Taylor ve Rogers (2001) samimiyet ve yaratıcılık arasındaki ilişkiyi Japonya’daki okul öncesi çocuklar üzerinde araştırmışlardır. İstatistiksel veri analizleri samimilik ve yaratıcılık arasında hiçbir ilişki bulamamıştır. Çünkü öğretmenler bazı samimi olmayan öğrencileri samimi olarak tanımlamışlardır. Bunun nedeni de karşılıklı olarak yapılan birebir etkileşimde ortaya konulan içsel samimiyettir. Niteliksel veri analizleri ise böyle bir ilişkinin var olabileceğini göstermiştir.

Moran (1988) küçük çocuklardaki yaratıcılığın ölçümü üzerine elde edilen araştırma bulguları tekrardan gözden geçirmiş (yapı geçerliliği, cevap kalitesi ve miktarı arasındaki ilişki ve sonuçları etkileyen durumsal faktörler üzerinde yoğunlaşarak), çalışmasında küçük çocuklarda yaratıcılığın ölçülebileceğini fakat geçerli (eldeki) metodların uygun olmayan ölçme şekillerine dayandığı belirtilmektedir.

Goeti (1984), verilen bir takım ödev ve öğretilmiş görevlerin uygulamaya geçirilmesinden sağlanan yaratıcı davranışın genellemesi ortada bir bütünlük arzeden bir yaratıcılık olup olmadığının saptamasını elde etmek için inceleme yapmıştır. Araştırmada materyal sınırı ve zamanın etkileri dikkate alınmış, öğretilmiş bir davranışın devamlılığı test edilmiş ve esnek bir yaratıcılık düzeni bireysel bir yaratıcılık ölçüsü olarak geliştirilmiştir. Görevler arasında alet kullanma, resim boyama ve blok inşa etme yer almıştır. Çıkarılan sonuçlar arasında ise yeni davranışın desteklemek amacıyla yapılan övgülerden etkilendiği; yaratıcı davranışın bazı genellemelerinin ortaya çıktığı; öğretimlerin, zorlamaların ve örnek olabileceklerin pekiştirme ile birleştiğinde yaratıcı davranışı ortaya çıkaracağı ve materyal-zaman limitlerinin yaratıcı öğretimi negatif olarak etkilemediği ortaya konmuştur.

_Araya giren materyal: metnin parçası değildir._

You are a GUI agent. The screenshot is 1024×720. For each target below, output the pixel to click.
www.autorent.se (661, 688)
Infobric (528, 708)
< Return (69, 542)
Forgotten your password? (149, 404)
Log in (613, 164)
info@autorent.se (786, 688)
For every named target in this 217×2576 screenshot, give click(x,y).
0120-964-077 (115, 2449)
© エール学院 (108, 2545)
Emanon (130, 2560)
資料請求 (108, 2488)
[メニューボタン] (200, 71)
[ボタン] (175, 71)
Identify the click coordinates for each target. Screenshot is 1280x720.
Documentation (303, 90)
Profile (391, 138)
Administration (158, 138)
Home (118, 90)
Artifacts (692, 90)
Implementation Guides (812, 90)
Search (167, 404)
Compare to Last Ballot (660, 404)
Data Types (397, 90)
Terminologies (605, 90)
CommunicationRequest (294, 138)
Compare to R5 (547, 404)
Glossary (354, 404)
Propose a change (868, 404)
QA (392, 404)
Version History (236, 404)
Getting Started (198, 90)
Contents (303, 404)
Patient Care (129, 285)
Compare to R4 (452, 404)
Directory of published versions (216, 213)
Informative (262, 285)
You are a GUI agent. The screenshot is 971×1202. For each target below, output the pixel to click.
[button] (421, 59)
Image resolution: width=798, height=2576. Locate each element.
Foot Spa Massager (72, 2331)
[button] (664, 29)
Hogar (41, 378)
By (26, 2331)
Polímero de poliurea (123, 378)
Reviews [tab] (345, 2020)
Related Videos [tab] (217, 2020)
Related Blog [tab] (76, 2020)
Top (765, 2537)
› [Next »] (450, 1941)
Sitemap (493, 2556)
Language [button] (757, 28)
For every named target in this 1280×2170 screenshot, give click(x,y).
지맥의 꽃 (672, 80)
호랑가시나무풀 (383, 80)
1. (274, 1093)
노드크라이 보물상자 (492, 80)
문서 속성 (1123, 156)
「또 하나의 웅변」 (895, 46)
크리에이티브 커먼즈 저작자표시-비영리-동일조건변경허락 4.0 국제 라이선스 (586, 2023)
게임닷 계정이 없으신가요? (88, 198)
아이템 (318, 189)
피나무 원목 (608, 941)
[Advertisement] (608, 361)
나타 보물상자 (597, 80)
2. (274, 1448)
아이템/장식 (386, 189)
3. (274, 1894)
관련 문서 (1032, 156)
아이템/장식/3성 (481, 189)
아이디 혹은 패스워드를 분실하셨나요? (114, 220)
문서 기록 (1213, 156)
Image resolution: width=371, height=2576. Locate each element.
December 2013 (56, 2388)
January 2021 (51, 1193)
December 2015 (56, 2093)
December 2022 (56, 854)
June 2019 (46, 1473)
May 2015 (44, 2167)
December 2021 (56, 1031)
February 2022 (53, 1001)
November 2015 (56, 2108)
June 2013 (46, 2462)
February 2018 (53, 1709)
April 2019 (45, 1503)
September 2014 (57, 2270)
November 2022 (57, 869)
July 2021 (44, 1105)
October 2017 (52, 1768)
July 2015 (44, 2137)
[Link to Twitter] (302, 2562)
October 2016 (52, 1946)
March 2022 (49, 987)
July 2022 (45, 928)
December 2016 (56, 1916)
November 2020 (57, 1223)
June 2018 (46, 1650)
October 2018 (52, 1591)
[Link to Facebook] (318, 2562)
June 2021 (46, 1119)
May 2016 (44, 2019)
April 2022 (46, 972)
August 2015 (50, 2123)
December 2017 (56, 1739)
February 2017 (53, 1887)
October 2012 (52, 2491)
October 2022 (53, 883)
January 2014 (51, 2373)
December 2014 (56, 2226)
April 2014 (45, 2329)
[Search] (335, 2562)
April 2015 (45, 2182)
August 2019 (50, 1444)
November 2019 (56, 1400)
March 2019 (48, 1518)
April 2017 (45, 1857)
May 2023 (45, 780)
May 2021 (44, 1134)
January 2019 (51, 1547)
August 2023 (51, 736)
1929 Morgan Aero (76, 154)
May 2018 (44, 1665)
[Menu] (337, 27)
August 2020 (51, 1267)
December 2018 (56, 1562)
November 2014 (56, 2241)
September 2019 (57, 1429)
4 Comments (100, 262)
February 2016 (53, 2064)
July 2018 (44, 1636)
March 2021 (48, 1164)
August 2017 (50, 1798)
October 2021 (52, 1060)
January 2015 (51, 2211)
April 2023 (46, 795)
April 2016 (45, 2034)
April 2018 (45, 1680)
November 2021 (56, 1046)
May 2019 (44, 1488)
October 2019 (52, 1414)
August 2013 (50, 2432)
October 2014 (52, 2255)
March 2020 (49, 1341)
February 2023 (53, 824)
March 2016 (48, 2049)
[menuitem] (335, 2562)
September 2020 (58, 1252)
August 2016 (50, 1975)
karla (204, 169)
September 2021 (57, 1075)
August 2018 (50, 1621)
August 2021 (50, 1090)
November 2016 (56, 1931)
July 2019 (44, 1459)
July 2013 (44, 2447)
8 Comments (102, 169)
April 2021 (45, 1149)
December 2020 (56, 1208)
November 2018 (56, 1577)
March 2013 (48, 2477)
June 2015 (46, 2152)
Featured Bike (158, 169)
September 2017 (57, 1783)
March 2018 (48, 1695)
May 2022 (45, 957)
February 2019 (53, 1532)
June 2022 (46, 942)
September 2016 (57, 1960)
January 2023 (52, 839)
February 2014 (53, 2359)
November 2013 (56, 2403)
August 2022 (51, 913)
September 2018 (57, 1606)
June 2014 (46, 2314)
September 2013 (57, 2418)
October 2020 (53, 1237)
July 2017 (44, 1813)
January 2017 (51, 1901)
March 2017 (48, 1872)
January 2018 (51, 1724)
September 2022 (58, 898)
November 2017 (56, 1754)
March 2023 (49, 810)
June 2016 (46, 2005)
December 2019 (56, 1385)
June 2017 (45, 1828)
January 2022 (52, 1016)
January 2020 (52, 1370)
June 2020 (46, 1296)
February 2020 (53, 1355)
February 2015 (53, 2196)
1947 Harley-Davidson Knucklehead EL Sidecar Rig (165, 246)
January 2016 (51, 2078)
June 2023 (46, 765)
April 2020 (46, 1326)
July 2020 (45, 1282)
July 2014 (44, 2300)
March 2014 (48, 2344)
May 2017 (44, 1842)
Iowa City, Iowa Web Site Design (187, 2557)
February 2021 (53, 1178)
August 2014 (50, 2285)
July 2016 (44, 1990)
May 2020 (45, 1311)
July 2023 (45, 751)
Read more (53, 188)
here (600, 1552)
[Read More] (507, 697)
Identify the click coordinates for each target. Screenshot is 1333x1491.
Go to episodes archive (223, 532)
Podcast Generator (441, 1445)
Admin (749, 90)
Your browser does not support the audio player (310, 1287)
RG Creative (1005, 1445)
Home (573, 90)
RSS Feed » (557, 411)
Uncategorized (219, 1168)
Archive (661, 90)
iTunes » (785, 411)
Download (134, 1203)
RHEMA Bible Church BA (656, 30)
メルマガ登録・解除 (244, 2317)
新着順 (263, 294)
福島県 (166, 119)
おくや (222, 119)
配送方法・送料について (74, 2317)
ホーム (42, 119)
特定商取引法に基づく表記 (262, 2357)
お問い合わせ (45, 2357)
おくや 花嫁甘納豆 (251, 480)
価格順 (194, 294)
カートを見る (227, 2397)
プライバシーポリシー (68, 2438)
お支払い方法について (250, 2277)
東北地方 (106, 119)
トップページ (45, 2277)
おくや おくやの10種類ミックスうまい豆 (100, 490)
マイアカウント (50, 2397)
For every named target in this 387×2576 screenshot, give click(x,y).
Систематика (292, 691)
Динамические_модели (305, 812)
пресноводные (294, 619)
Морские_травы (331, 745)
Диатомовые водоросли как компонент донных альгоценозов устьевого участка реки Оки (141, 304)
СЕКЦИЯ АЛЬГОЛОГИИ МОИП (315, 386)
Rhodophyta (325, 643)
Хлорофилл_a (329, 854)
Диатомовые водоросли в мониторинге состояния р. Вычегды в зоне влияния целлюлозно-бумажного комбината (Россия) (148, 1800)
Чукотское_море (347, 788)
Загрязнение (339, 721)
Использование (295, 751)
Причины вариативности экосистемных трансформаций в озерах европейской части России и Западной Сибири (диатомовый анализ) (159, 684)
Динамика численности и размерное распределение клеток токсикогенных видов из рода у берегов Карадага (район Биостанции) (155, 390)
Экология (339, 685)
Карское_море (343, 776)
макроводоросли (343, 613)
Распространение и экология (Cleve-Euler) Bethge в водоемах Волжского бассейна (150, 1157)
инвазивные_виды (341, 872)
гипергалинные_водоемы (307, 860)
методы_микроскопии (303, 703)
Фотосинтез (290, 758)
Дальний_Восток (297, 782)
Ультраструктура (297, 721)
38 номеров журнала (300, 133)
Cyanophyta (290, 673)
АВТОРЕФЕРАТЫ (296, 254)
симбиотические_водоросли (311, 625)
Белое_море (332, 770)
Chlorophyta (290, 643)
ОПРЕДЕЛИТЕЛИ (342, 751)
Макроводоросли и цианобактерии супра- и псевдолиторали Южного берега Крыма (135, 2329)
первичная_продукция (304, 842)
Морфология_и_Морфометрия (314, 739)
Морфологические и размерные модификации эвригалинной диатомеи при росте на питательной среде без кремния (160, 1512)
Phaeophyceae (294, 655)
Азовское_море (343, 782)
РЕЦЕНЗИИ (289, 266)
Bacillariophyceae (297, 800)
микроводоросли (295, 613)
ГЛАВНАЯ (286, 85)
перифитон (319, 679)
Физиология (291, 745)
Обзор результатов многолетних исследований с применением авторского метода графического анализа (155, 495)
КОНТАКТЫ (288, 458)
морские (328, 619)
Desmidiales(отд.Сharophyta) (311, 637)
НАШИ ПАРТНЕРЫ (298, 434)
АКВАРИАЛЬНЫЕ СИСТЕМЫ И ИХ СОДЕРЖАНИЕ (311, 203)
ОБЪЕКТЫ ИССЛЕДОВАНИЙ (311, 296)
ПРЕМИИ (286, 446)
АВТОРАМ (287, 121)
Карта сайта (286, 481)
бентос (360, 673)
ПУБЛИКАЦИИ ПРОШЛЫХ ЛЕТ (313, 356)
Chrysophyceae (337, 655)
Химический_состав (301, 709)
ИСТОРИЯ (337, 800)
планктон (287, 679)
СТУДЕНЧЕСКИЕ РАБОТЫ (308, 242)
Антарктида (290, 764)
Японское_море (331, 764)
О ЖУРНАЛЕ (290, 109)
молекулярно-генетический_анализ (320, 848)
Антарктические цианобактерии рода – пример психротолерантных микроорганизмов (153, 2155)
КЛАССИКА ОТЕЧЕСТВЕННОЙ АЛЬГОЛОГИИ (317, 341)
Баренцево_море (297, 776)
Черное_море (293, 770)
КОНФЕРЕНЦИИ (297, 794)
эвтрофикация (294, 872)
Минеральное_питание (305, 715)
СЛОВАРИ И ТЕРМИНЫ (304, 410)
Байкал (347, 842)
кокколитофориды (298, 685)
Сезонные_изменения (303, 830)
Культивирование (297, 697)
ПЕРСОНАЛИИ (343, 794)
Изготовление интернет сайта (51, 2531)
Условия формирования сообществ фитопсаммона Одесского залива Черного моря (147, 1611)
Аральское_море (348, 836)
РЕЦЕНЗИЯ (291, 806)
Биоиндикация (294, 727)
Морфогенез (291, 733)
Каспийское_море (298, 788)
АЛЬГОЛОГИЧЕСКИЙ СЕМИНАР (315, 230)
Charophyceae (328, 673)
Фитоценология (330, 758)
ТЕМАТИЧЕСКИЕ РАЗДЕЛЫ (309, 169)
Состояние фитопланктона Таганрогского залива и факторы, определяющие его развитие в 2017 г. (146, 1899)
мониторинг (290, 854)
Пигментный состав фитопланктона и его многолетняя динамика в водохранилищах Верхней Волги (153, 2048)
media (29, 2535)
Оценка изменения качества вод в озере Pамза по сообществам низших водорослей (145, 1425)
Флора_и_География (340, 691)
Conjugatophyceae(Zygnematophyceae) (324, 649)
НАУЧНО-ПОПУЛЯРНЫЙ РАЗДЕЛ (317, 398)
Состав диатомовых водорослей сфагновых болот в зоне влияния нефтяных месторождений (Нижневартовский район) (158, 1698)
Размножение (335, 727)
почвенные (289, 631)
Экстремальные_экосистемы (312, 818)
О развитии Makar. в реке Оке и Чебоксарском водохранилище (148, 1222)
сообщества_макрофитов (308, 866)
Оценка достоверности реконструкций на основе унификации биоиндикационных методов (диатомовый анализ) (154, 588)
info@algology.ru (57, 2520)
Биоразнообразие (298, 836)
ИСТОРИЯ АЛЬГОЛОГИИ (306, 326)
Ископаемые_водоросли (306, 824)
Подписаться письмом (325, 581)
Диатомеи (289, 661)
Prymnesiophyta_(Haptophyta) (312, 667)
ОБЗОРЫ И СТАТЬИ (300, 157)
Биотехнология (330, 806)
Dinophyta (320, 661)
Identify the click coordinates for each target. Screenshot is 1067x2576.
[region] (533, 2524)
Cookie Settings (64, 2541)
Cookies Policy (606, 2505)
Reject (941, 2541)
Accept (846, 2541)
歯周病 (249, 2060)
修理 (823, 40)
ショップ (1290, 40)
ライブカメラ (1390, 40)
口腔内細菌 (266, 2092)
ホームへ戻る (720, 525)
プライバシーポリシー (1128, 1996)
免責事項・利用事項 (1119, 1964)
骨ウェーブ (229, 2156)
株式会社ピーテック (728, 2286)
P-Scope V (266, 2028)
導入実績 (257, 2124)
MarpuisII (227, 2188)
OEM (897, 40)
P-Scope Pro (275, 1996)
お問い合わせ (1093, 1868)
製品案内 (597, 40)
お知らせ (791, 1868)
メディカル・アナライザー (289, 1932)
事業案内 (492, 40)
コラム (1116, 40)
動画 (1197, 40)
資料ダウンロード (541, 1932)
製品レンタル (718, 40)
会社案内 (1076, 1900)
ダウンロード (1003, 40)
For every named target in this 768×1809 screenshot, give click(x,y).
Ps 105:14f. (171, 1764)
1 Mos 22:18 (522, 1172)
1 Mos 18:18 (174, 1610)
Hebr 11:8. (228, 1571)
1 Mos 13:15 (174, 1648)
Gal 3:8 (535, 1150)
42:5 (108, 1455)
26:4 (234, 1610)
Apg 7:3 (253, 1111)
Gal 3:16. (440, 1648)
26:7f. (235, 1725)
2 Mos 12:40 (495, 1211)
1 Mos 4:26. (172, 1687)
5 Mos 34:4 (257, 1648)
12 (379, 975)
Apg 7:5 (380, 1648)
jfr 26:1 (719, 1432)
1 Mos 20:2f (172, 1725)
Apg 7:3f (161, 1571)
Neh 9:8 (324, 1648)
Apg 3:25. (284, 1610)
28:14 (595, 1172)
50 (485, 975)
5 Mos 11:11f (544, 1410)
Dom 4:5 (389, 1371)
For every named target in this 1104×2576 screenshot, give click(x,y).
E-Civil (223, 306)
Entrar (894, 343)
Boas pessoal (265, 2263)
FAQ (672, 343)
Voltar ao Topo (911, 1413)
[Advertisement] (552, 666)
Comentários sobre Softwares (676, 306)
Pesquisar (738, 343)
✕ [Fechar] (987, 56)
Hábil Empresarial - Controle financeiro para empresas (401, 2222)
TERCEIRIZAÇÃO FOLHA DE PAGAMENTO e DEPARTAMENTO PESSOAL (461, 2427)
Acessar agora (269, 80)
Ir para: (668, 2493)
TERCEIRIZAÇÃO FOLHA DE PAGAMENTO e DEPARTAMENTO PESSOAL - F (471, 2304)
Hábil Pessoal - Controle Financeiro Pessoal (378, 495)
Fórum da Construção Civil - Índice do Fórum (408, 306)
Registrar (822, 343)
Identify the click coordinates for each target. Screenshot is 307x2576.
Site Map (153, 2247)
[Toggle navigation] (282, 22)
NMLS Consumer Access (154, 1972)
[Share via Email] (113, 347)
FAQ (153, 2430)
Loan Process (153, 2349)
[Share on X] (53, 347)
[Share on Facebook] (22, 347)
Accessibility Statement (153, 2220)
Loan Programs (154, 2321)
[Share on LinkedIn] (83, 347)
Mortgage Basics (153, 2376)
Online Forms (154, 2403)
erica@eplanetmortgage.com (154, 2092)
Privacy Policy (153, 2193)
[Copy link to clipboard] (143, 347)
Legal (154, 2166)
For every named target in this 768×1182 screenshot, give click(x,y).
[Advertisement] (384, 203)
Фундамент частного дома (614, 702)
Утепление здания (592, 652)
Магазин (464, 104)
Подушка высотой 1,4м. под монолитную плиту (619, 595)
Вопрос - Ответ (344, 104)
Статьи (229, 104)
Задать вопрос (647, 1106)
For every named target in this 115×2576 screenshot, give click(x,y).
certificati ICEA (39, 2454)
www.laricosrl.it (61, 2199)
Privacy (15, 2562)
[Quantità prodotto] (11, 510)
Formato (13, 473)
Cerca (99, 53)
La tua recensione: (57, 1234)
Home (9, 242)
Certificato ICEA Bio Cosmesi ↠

Saluja (2000) çalışmasını çocukların okula girerkenki durumlarını anlayabilmek, çocukların anne-babalarına ve öğretmenlerine çocukların ileriki okul hayatlarındaki performanslarını anlama, öğretmenlere daha etkin olarak çocukların öğrenmelerine yardımcı olabilmeleri için müfredatı bireyselleştirmelerine yarayacak gerekli bilgiyi sunma amacıyla yapmıştır. 50 eyaletin her birinin ilk çocukluk dönemi eyalet temsilciliği ile bağlantı kurulmuş ve anaokulu için çocukların hazır olduğu üzerine bağlı oldukları eyaletin ne tür politikalar izlediği konusunda görülmüştür. Ocak (2000) sonuçlarına göre; 1) Çocukların anaokullarına hazır olmalarına karar vermekte sık sık kullanılan kriter yaştı; 2) Hiçbir eyaletin eyalet genelinde yapılan okula hazıroluşluk tespiti yoktu; 3) Okula hazır olma amacını araştıran birkaç okul vardı 4) Çocukların saptanması ve çocuklar üzerinde verilerin nasıl kullanılması gerektiğiyle ilgili karar mercileri yerel okul sorumlularıydı.

Marcon (2002) sonraki okul başarıları üzerine kurulu üç farklı okul öncesi modelin işlevini belirlemek için 4 yaşında okula başlayan çocukları takip eden bir çalışma organize etmiş, çalışma beşinci sınıfın sonundaki 160 çocuğun ve altıncı sınıftaki 183 çocuğun karne notları, sınıfta kalma notları ve özel eğitim kadrosu bilgileri üzerinde takip etmiştir. Okul öncesi deneyimi akademik yönelimli olan çocuklar akranlarına nazaran biraz daha az bir sıklıkla muhafaza edildiler. Okul öncesi modeline bağlanabilecek hiçbir farklılık bulunamamıştır.